Par latribune.fr  |   |  640  mots
L'Allemagne et la France veulent que l'Union européenne adopte des règles visant à faire payer aux groupes emblématiques du numérique, parmi lesquels figurent les "Gafa" (Google, Apple, Facebook et Amazon) (Crédits : Fabrizio Bensch)
Le ministre allemand des Finances Olaf Scholz propose d'instaurer un plancher mondial de taxation des compagnies et des mesures plus restrictives pour les transferts de fonds vers les paradis fiscaux.

Le ministre allemand des Finances Olaf Scholz propose d'instaurer un plancher mondial de taxation des compagnies et des mesures plus restrictives pour les transferts de fonds vers les paradis fiscaux, afin d'empêcher les compagnies d'échapper à l'impôt par le biais de ces transferts et d'optimisation fiscale. "Nous avons besoin d'un seuil mondial d'imposition sous lequel aucun Etat ne peut descendre", a estimé Olaf Scholz dans le "Welt am Sonntag", soulignant l'importance de prendre des mesures pour lutter contre l'évasion fiscale. Olaf Scholz explique avoir lancé une initiative pour aider les États à réagir au dumping fiscal d'autres États, en s'appuyant sur les travaux de l'OCDE sur le sujet.

"Nous avons besoin de mécanismes coordonnés qui empêchent un déplacement des revenus dans les paradis fiscaux", a-t-il plaidé, jugeant aussi que l'UE accuse un retard en la matière.

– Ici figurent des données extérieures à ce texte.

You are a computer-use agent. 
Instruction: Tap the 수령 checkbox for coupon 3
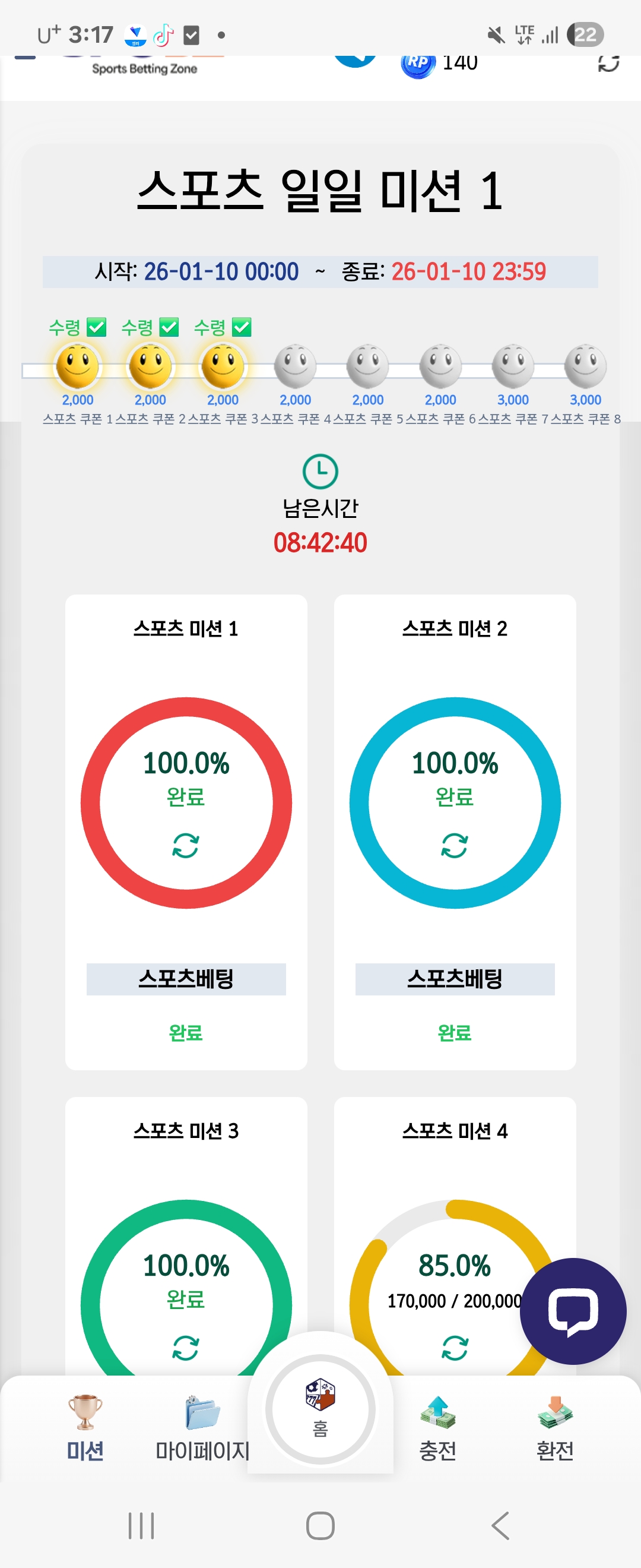(242, 327)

L'Allemagne et la France veulent que l'Union européenne adopte des règles visant à faire payer aux groupes emblématiques du numérique, parmi lesquels figurent les "Gafa" (Google, Apple, Facebook et Amazon), et autres plateformes numériques comme YouTube ou Airbnb, leur juste part d'impôt sur leurs activités réalisées en Europe. Ces entreprises échappent grandement aux fiscs de pays où ils exercent principalement leur activité. La Commission européenne a proposé en mars dernier d'instaurer une taxe de 3% sur le chiffre d'affaires des géants d'internet, en attendant une réforme fiscale en profondeur.

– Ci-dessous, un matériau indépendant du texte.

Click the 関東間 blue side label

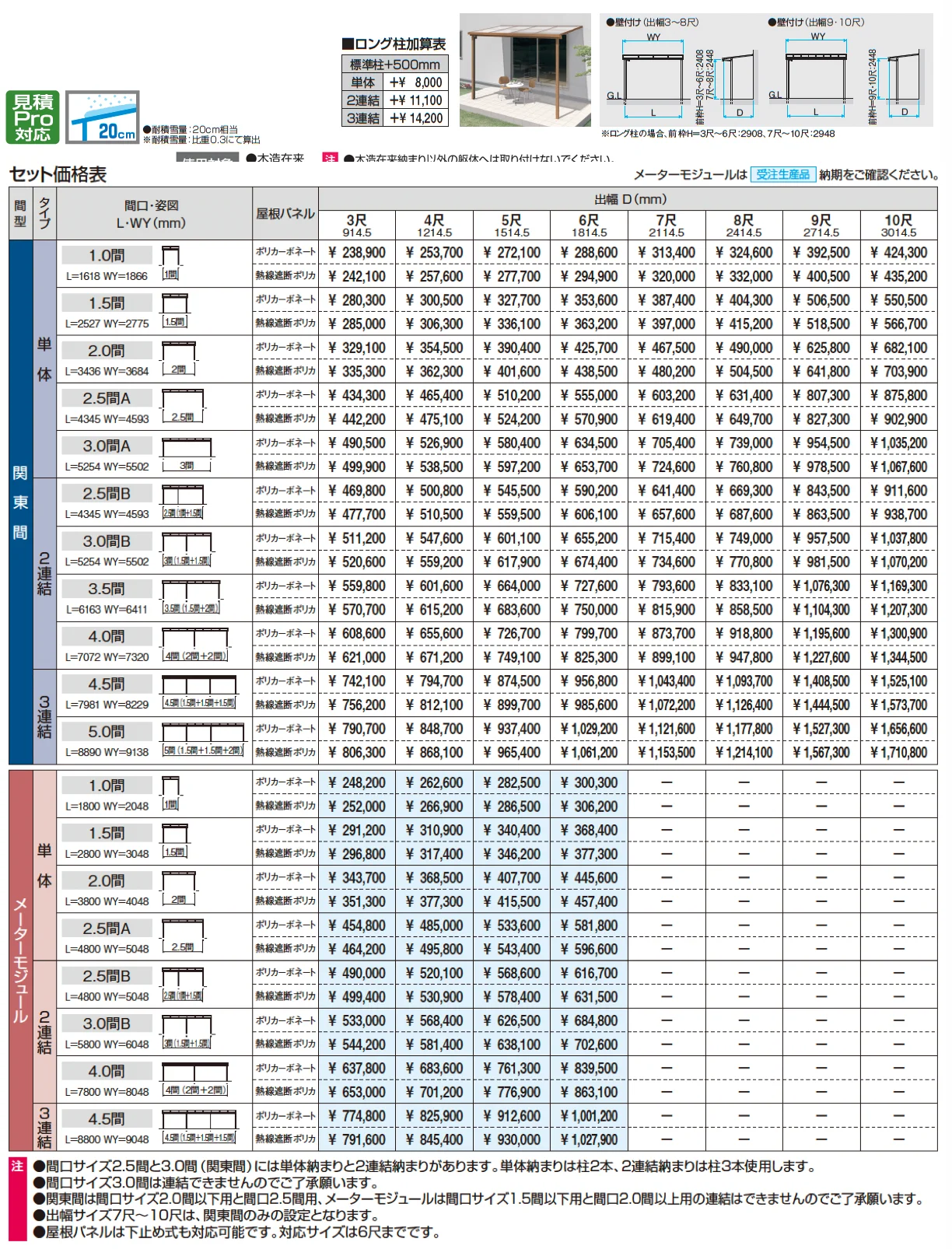20,502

Le numérique "aggrave un problème que nous connaissons bien avec la mondialisation et que nous essayons de contrecarrer : la localisation des bénéfices vers des contrées fiscalement avantageuses", a expliqué le ministre.

L'Europe divisée

Soutenu par la France, le projet est en revanche combattu par d'autres Etats membres, comme l'Irlande, où siègent certains groupes visés, et des pays nordiques, qui redoutent les effets sur les secteurs de l'innovation ainsi que d'éventuelles représailles commerciales américaines. Au total, environ 200 groupes pourraient être concernés par une telle taxation, dont le rendement s'élèverait à près de cinq milliards d'euros à l'échelle européenne.

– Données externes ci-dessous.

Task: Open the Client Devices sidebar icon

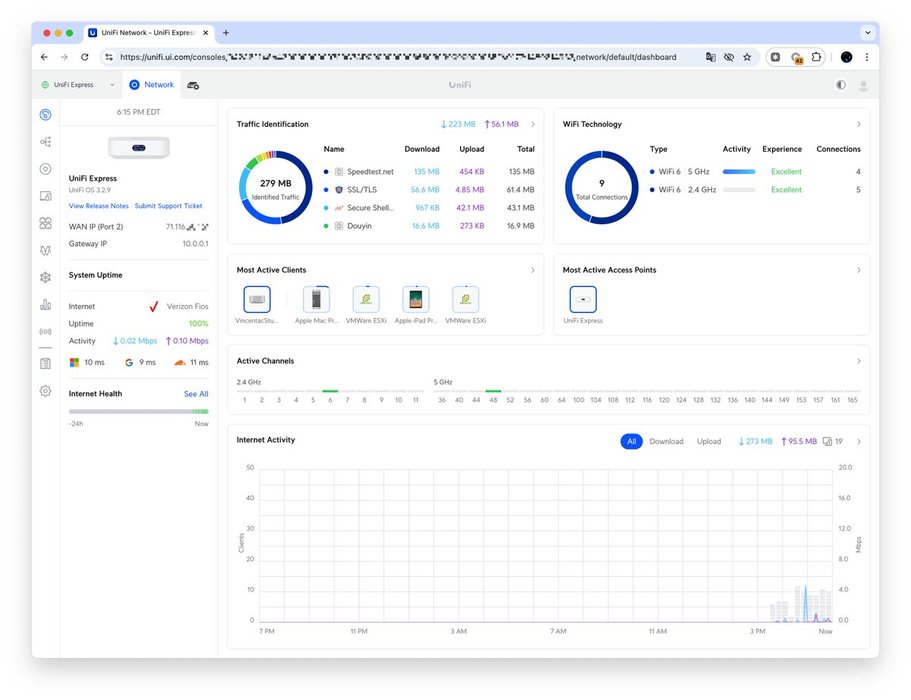Action: pos(45,196)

La proposition d'Olaf Scholz intervient en pleines tensions commerciales internationales avec les États-Unis, alors que Berlin aurait à craindre un retour de bâton américain visant notamment l'automobile allemande en cas d'attaque frontale contre des emblèmes de la Silicon Valley. L'Allemagne a déjà affiché sa réticence face au projet français visant à taxer les GAFA à hauteur de 3% des revenus tirés de certaines activités, en particulier la publicité et la revente de données personnelles.

La France isolée

Le ministre de l'Économie, Bruno Le Maire, a prévu de se rendre mardi au Parlement Européen, à Strasbourg, pour appeler tous les États européens à s'engager sans délai dans la mise en œuvre d'une taxation des géants du numérique. Berlin et Paris s'étaient engagés en juin à voir aboutir ce projet fin 2018. "Je suis favorable à la proposition qu'a faite le ministre des Finances allemand Olaf Scholz, qui est de dire: il faut qu'il y ait un système mondial qui soit plus harmonieux", a réagi Bruno Le Maire dimanche lors de l'émission "Dimanche en Politique" sur France 3.

"Mais ne rêvons pas, c'est pas demain la veille, donc en attendant, ce que je souhaite, c'est d'ici la fin de cette année (...) décider sur la taxation des géants du numérique, déjà au niveau européen", a-t-il ajouté.

La proposition actuellement en débat, présentée en mars par la Commission européenne, prévoit une taxe sur le chiffre d'affaires des géants du net, le temps qu'une solution soit négociée à l'échelle mondiale au sein de l'Organisation de coopération et de développement économiques (OCDE).